* [Task requirements] Return all of the material that follows, keeping each line exactly as it is.

═══ Extracted entries

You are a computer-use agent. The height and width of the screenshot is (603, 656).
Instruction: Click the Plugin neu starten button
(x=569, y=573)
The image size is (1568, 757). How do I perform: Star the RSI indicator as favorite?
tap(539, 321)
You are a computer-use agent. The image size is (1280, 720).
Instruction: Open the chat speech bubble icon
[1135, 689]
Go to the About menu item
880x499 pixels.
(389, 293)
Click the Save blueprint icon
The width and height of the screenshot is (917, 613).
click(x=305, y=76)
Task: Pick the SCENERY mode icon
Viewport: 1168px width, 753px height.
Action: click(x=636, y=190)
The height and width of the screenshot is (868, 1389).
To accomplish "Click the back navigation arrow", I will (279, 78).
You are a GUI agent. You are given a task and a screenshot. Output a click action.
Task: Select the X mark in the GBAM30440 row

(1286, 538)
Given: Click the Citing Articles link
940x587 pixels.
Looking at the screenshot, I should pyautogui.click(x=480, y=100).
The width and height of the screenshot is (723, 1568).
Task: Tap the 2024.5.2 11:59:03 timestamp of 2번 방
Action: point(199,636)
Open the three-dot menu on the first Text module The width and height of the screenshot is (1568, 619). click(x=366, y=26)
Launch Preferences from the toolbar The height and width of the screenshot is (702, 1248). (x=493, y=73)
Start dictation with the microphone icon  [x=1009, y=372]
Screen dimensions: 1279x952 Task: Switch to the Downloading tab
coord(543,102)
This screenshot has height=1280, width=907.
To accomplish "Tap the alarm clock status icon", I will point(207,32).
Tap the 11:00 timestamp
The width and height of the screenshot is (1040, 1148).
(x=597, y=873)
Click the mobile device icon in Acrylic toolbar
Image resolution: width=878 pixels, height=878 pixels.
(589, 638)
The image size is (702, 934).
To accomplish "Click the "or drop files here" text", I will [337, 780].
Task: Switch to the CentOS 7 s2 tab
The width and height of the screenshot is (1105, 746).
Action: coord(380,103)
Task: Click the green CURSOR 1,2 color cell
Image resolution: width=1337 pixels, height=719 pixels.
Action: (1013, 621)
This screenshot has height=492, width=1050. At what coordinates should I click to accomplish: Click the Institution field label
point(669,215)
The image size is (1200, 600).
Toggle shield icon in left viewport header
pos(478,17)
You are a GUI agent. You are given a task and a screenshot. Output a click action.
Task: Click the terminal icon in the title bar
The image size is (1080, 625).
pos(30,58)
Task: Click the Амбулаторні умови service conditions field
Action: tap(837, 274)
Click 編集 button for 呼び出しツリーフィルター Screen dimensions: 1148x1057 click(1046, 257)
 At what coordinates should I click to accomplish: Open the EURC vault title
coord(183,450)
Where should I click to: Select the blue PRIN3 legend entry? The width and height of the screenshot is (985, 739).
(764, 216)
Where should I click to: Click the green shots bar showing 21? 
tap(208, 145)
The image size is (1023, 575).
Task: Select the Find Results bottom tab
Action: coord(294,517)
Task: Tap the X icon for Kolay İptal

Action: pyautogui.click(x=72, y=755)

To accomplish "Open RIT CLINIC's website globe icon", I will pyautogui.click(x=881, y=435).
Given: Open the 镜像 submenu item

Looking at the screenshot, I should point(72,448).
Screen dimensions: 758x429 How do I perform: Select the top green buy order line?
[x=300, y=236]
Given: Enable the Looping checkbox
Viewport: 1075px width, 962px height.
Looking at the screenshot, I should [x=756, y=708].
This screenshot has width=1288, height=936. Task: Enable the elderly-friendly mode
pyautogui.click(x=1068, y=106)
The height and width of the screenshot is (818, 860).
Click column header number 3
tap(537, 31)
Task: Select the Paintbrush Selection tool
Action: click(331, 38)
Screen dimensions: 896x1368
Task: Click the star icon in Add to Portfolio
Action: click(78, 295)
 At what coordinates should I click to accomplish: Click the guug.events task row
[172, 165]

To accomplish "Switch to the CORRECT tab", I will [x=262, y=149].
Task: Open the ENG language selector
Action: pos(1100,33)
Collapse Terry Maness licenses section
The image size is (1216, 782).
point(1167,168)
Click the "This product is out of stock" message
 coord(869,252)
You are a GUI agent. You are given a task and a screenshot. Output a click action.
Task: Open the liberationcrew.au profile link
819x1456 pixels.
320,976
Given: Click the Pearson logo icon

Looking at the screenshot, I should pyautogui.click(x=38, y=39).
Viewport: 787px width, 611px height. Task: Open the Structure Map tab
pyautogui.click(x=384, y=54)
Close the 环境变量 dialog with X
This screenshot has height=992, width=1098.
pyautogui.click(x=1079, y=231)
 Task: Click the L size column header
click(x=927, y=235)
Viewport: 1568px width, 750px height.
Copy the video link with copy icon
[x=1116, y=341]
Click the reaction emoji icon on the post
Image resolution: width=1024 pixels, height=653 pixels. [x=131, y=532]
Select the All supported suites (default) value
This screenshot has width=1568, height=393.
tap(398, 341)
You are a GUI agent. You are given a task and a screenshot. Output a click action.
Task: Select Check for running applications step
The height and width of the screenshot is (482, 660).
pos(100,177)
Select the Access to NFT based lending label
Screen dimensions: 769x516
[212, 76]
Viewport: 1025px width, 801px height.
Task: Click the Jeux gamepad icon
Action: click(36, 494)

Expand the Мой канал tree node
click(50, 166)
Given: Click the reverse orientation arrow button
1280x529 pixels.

══════

* [Problem solution]
You are a computer-use agent. The height and width of the screenshot is (603, 656).
Instruction: Click the Plugin neu starten button
(x=569, y=573)
The image size is (1568, 757). How do I perform: Star the RSI indicator as favorite?
tap(539, 321)
You are a computer-use agent. The image size is (1280, 720).
Instruction: Open the chat speech bubble icon
[1135, 689]
Go to the About menu item
880x499 pixels.
(389, 293)
Click the Save blueprint icon
The width and height of the screenshot is (917, 613).
click(x=305, y=76)
Task: Pick the SCENERY mode icon
Viewport: 1168px width, 753px height.
Action: click(x=636, y=190)
The height and width of the screenshot is (868, 1389).
To accomplish "Click the back navigation arrow", I will (279, 78).
You are a GUI agent. You are given a task and a screenshot. Output a click action.
Task: Select the X mark in the GBAM30440 row

(1286, 538)
Given: Click the Citing Articles link
940x587 pixels.
Looking at the screenshot, I should pyautogui.click(x=480, y=100).
The width and height of the screenshot is (723, 1568).
Task: Tap the 2024.5.2 11:59:03 timestamp of 2번 방
Action: point(199,636)
Open the three-dot menu on the first Text module The width and height of the screenshot is (1568, 619). click(x=366, y=26)
Launch Preferences from the toolbar The height and width of the screenshot is (702, 1248). (x=493, y=73)
Start dictation with the microphone icon  [x=1009, y=372]
Screen dimensions: 1279x952 Task: Switch to the Downloading tab
coord(543,102)
This screenshot has height=1280, width=907.
To accomplish "Tap the alarm clock status icon", I will point(207,32).
Tap the 11:00 timestamp
The width and height of the screenshot is (1040, 1148).
(x=597, y=873)
Click the mobile device icon in Acrylic toolbar
Image resolution: width=878 pixels, height=878 pixels.
(589, 638)
The image size is (702, 934).
To accomplish "Click the "or drop files here" text", I will [337, 780].
Task: Switch to the CentOS 7 s2 tab
The width and height of the screenshot is (1105, 746).
Action: coord(380,103)
Task: Click the green CURSOR 1,2 color cell
Image resolution: width=1337 pixels, height=719 pixels.
Action: (1013, 621)
This screenshot has height=492, width=1050. At what coordinates should I click to accomplish: Click the Institution field label
point(669,215)
The image size is (1200, 600).
Toggle shield icon in left viewport header
pos(478,17)
You are a GUI agent. You are given a task and a screenshot. Output a click action.
Task: Click the terminal icon in the title bar
The image size is (1080, 625).
pos(30,58)
Task: Click the Амбулаторні умови service conditions field
Action: tap(837, 274)
Click 編集 button for 呼び出しツリーフィルター Screen dimensions: 1148x1057 click(1046, 257)
 At what coordinates should I click to accomplish: Open the EURC vault title
coord(183,450)
Where should I click to: Select the blue PRIN3 legend entry? The width and height of the screenshot is (985, 739).
(764, 216)
Where should I click to: Click the green shots bar showing 21? 
tap(208, 145)
The image size is (1023, 575).
Task: Select the Find Results bottom tab
Action: coord(294,517)
Task: Tap the X icon for Kolay İptal

Action: pyautogui.click(x=72, y=755)

To accomplish "Open RIT CLINIC's website globe icon", I will pyautogui.click(x=881, y=435).
Given: Open the 镜像 submenu item

Looking at the screenshot, I should point(72,448).
Screen dimensions: 758x429 How do I perform: Select the top green buy order line?
[x=300, y=236]
Given: Enable the Looping checkbox
Viewport: 1075px width, 962px height.
Looking at the screenshot, I should [x=756, y=708].
This screenshot has width=1288, height=936. Task: Enable the elderly-friendly mode
pyautogui.click(x=1068, y=106)
The height and width of the screenshot is (818, 860).
Click column header number 3
tap(537, 31)
Task: Select the Paintbrush Selection tool
Action: click(331, 38)
Screen dimensions: 896x1368
Task: Click the star icon in Add to Portfolio
Action: click(78, 295)
 At what coordinates should I click to accomplish: Click the guug.events task row
[172, 165]

To accomplish "Switch to the CORRECT tab", I will [x=262, y=149].
Task: Open the ENG language selector
Action: pos(1100,33)
Collapse Terry Maness licenses section
The image size is (1216, 782).
point(1167,168)
Click the "This product is out of stock" message
 coord(869,252)
You are a GUI agent. You are given a task and a screenshot. Output a click action.
Task: Open the liberationcrew.au profile link
819x1456 pixels.
320,976
Given: Click the Pearson logo icon

Looking at the screenshot, I should pyautogui.click(x=38, y=39).
Viewport: 787px width, 611px height. Task: Open the Structure Map tab
pyautogui.click(x=384, y=54)
Close the 环境变量 dialog with X
This screenshot has height=992, width=1098.
pyautogui.click(x=1079, y=231)
 Task: Click the L size column header
click(x=927, y=235)
Viewport: 1568px width, 750px height.
Copy the video link with copy icon
[x=1116, y=341]
Click the reaction emoji icon on the post
Image resolution: width=1024 pixels, height=653 pixels. [x=131, y=532]
Select the All supported suites (default) value
This screenshot has width=1568, height=393.
tap(398, 341)
You are a GUI agent. You are given a task and a screenshot. Output a click action.
Task: Select Check for running applications step
The height and width of the screenshot is (482, 660).
pos(100,177)
Select the Access to NFT based lending label
Screen dimensions: 769x516
[212, 76]
Viewport: 1025px width, 801px height.
Task: Click the Jeux gamepad icon
Action: click(36, 494)

Expand the Мой канал tree node
click(50, 166)
Given: Click the reverse orientation arrow button
1280x529 pixels.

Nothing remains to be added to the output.